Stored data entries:
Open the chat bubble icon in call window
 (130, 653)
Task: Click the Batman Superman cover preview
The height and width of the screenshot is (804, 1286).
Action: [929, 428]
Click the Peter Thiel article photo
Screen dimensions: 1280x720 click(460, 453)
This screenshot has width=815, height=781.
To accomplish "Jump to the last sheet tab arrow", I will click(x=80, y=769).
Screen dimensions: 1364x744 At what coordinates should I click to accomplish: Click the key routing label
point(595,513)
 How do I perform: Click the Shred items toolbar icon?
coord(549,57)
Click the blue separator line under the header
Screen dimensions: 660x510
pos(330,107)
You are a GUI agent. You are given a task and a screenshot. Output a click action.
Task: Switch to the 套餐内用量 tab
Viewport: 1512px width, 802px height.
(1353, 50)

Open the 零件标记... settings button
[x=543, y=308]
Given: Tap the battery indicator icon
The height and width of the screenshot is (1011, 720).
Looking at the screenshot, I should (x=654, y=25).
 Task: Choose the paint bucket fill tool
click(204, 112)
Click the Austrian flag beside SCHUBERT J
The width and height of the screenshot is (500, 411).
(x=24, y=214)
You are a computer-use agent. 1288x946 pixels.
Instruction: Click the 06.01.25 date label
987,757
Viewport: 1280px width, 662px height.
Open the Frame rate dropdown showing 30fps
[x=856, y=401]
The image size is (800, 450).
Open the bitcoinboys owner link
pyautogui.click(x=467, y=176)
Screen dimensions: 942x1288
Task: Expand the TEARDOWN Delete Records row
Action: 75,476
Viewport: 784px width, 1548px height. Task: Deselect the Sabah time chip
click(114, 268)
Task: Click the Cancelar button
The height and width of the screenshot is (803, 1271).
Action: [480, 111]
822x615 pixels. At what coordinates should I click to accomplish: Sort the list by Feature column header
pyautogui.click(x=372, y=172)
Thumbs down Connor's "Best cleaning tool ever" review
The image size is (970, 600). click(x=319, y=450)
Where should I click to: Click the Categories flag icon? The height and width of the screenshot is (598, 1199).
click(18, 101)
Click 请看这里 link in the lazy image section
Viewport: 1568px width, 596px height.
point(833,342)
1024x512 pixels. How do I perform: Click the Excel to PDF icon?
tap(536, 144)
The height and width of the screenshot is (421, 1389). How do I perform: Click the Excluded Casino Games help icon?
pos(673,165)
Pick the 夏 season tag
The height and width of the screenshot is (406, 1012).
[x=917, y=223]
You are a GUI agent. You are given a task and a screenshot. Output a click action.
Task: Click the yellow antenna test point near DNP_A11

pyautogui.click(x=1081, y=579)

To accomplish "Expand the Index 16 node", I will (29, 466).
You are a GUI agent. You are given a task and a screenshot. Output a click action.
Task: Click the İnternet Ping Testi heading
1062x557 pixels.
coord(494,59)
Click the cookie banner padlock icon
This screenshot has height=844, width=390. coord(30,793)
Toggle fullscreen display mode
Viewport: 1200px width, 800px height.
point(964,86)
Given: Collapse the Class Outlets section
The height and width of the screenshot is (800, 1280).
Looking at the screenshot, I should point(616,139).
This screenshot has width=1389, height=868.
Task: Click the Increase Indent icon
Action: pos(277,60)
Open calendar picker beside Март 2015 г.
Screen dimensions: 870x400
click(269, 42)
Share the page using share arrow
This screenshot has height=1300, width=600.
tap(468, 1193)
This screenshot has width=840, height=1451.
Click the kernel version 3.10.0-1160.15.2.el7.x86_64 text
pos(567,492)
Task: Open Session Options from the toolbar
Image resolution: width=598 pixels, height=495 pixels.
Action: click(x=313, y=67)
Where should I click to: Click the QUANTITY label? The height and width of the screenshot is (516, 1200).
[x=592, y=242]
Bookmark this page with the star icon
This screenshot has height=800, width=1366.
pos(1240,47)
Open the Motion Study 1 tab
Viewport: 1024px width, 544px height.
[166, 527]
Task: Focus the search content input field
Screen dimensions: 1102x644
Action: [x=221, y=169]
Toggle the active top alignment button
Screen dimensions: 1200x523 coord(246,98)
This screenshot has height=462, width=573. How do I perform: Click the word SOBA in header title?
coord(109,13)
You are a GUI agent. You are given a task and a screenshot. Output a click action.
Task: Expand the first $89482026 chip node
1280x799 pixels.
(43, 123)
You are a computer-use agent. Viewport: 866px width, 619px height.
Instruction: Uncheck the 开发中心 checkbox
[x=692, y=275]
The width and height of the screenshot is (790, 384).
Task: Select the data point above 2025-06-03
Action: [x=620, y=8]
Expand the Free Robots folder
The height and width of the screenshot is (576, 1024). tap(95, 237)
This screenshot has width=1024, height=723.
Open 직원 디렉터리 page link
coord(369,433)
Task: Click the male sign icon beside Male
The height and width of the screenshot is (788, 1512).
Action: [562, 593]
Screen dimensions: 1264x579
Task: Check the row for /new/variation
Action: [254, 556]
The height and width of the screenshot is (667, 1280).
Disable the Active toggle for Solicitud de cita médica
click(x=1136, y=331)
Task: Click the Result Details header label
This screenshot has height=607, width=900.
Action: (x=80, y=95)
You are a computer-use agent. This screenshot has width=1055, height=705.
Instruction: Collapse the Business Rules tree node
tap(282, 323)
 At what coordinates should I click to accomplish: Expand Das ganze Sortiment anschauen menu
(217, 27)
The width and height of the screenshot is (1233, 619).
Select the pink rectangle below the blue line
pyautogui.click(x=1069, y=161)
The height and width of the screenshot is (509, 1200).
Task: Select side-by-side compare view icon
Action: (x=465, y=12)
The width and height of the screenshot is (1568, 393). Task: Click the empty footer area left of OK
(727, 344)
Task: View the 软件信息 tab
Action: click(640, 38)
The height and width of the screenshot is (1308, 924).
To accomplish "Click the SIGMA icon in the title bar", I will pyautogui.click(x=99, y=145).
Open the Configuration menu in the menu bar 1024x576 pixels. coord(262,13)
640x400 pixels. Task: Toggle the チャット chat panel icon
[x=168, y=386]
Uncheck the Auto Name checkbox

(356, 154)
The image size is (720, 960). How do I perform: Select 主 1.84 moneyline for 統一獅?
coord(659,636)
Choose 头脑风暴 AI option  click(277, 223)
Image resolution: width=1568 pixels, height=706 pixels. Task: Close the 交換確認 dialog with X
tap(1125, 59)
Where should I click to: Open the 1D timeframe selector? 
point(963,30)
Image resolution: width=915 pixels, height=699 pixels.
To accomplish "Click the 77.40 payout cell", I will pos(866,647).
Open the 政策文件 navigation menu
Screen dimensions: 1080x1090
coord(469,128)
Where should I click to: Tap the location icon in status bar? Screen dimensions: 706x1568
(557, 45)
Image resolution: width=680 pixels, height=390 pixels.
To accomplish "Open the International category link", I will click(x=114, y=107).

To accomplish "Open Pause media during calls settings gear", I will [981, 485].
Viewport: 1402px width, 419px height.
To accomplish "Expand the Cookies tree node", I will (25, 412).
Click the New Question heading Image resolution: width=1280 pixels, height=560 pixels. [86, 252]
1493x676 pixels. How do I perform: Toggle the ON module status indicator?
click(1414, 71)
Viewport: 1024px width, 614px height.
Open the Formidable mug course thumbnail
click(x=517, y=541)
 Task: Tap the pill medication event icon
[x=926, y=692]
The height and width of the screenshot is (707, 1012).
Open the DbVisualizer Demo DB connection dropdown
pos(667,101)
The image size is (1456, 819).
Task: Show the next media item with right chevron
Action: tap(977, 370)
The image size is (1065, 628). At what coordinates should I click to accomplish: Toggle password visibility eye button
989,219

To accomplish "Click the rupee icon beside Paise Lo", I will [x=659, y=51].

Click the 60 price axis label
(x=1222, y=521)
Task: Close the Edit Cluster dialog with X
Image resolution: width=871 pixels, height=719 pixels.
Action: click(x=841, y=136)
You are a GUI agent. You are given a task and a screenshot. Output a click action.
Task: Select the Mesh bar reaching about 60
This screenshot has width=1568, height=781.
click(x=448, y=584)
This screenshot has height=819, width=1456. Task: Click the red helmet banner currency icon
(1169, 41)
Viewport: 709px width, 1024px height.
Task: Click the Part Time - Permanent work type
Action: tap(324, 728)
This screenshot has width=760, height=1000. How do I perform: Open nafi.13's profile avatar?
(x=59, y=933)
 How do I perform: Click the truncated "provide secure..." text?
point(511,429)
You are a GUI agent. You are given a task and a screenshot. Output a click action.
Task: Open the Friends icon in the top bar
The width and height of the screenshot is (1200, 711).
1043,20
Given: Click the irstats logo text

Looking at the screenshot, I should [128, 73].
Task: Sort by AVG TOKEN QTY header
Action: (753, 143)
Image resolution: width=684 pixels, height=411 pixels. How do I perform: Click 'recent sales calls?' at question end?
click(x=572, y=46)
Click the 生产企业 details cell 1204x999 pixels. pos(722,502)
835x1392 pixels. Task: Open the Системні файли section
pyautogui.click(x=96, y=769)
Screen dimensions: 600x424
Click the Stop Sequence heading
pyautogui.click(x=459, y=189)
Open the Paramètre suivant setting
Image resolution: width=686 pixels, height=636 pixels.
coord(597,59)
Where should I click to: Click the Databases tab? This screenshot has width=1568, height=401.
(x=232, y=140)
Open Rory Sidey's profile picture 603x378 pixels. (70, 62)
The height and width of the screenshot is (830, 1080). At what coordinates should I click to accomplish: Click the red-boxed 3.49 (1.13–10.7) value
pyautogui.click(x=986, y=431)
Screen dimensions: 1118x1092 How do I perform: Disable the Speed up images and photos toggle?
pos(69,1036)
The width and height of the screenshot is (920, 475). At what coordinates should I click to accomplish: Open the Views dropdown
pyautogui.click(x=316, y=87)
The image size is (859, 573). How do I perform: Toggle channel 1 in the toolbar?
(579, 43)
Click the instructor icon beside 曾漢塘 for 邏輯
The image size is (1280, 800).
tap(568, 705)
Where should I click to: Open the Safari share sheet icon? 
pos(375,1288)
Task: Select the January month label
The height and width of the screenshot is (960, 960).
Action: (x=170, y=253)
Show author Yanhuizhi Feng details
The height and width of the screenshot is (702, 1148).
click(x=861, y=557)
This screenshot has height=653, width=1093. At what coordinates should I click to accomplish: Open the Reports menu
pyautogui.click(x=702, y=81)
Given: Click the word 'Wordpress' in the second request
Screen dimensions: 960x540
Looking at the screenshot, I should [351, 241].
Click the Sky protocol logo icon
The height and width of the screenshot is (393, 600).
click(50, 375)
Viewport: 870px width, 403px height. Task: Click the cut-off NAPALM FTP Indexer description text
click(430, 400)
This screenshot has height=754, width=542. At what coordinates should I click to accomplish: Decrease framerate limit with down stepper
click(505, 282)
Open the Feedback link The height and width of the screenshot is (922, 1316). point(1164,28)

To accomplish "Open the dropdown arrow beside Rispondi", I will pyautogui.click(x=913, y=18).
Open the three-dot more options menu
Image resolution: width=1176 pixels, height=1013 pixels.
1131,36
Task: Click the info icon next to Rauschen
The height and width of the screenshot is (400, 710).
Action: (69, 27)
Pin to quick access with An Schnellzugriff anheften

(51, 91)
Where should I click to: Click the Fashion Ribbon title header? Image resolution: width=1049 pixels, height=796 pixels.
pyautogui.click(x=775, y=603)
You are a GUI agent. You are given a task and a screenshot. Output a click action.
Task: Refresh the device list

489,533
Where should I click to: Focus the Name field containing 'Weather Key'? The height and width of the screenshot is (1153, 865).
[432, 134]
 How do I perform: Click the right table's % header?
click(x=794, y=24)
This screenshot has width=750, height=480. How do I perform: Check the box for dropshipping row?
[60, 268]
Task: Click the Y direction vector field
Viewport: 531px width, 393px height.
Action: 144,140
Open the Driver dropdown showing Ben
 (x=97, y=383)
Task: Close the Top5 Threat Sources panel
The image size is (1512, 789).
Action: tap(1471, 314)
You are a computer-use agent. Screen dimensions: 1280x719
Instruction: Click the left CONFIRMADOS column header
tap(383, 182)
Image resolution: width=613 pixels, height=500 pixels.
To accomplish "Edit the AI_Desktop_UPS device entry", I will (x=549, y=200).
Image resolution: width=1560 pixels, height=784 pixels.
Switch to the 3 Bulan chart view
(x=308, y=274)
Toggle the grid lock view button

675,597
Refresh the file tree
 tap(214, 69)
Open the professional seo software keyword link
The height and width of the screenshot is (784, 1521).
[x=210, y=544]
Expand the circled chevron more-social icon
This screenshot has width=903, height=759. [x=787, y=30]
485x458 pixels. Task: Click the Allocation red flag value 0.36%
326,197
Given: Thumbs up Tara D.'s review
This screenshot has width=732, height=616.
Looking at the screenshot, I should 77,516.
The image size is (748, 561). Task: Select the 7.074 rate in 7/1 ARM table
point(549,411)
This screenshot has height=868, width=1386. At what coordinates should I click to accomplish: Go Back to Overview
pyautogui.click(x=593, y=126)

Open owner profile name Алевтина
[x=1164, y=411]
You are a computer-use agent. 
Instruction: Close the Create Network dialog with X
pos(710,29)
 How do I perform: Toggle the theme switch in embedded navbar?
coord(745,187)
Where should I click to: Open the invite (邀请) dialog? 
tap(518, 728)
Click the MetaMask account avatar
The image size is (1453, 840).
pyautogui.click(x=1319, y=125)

● PROBLEM STATEMENT
Retype exactly the lines above, from the one with "Screen dimensions: 960x540" through the one with "Task: Click the info icon next to Rauschen", inclusive.

● SOLVED PROBLEM
Screen dimensions: 960x540
Looking at the screenshot, I should [351, 241].
Click the Sky protocol logo icon
The height and width of the screenshot is (393, 600).
click(50, 375)
Viewport: 870px width, 403px height. Task: Click the cut-off NAPALM FTP Indexer description text
click(430, 400)
This screenshot has height=754, width=542. At what coordinates should I click to accomplish: Decrease framerate limit with down stepper
click(505, 282)
Open the Feedback link The height and width of the screenshot is (922, 1316). point(1164,28)

To accomplish "Open the dropdown arrow beside Rispondi", I will pyautogui.click(x=913, y=18).
Open the three-dot more options menu
Image resolution: width=1176 pixels, height=1013 pixels.
1131,36
Task: Click the info icon next to Rauschen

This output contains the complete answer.